Global oil demand growth will trickle nearly to a halt in the coming years and peak this decade, according to the International Energy Agency, with Chinese consumption set to slow down after an initial pent-up recovery.
“The shift to a clean energy economy is picking up pace, with a peak in global oil demand in sight before the end of this decade as electric vehicles, energy efficiency and other technologies advance,” IEA Executive Director Fatih Birol said in a statement, CNBC reported.
In its latest medium-term market report, published on Wednesday, the agency forecasts that global oil demand under current market and policy conditions will rise by 6% from 2022 to reach 105.7 million barrels per day in 2028 on the back of the petrochemical and aviation sectors.
Annual demand growth, however, will thin down from 2.4 million barrels per day this year to 400,000 barrels per day in 2028.

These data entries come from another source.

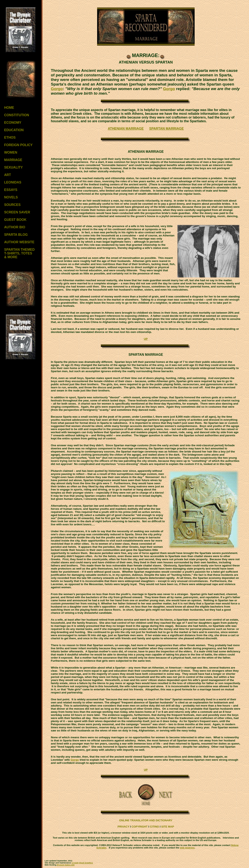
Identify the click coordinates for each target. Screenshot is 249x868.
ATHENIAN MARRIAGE (126, 128)
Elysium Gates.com (66, 865)
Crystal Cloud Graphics (82, 863)
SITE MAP (167, 827)
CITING (154, 827)
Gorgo (57, 89)
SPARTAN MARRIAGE (166, 128)
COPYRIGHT (139, 827)
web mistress (187, 847)
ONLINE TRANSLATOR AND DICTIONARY (146, 820)
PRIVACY (123, 827)
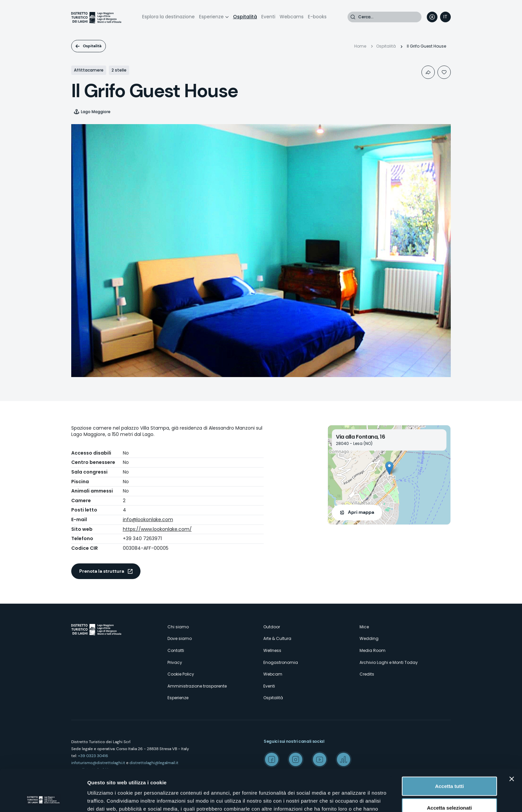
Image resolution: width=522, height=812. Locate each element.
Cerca (353, 17)
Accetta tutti (449, 747)
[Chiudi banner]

“The downturn in advanced economies renders the global outlook even more dependent on China’s post-Covid pandemic reopening being able to maintain its early momentum, which should eventually lift global trade and manufacturing,” the agency said, while stressing Beijing’s “pent-up” consumption will peak mid-2023 after a 1.5 million-barrels-per-day rebound but lose momentum to just an average 290,000 barrels per day year-on-year from 2024 to 2028.